# quel IDE eclipse pour Mac



## prugne (4 Septembre 2009)

je vais sur cet URL : http://www.eclipse.org/downloads/
mais quel version choisir : mac carbon ou mac cocoa ?
Merci d'avance


----------



## feebeling (4 Septembre 2009)

Je dirai cocoa, sachant que carbon est en fin de vie.


----------



## bompi (4 Septembre 2009)

Idem. Mais je choisirais aussi de poster dans un forum dédié au développement ...


----------



## grumff (5 Septembre 2009)

cocoa, sans hésitation.

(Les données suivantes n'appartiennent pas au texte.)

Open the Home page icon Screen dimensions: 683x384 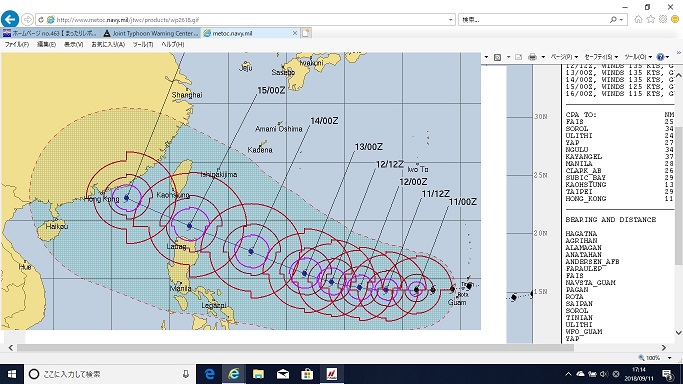[x=638, y=19]
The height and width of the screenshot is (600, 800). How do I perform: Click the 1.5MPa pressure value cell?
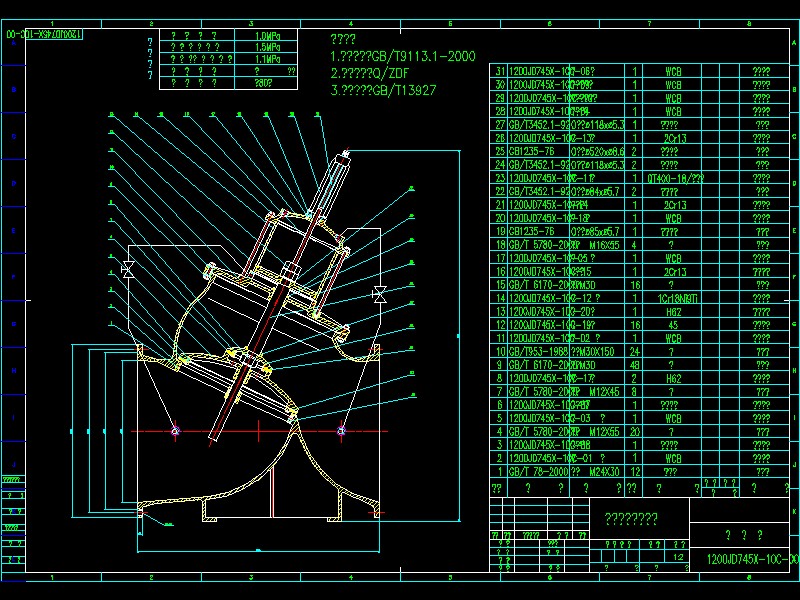coord(267,47)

Y'a un net gain de réactivité, je m'étonne d'ailleurs qu'ils diffusent encore la version carbon, ça doit être juste pour la compatibilité mac os X.4 ou .3 qui ne doit plus être assurée avec la version cocoa&#8230;


----------



## [Vezøul]Numerø41 (5 Septembre 2009)

Moi je vote Carbon


----------



## prugne (21 Juillet 2010)

est-ce que vous savez parameter sous eclipse Mac des raccourcis claviers?
pour eviter de tout taper par exemple : System.out.println?
et j ai eclipse en anglais, c est possible de le parametrer en Fr?

je vous remercie d'avance


----------



## grumff (23 Juillet 2010)

Dans les prefs : java -> editor -> Templates
Après ça s'utilise comme l'autocompletion (ctrl-espace). Sachant que t'as déjà sysout pour System.out.println


----------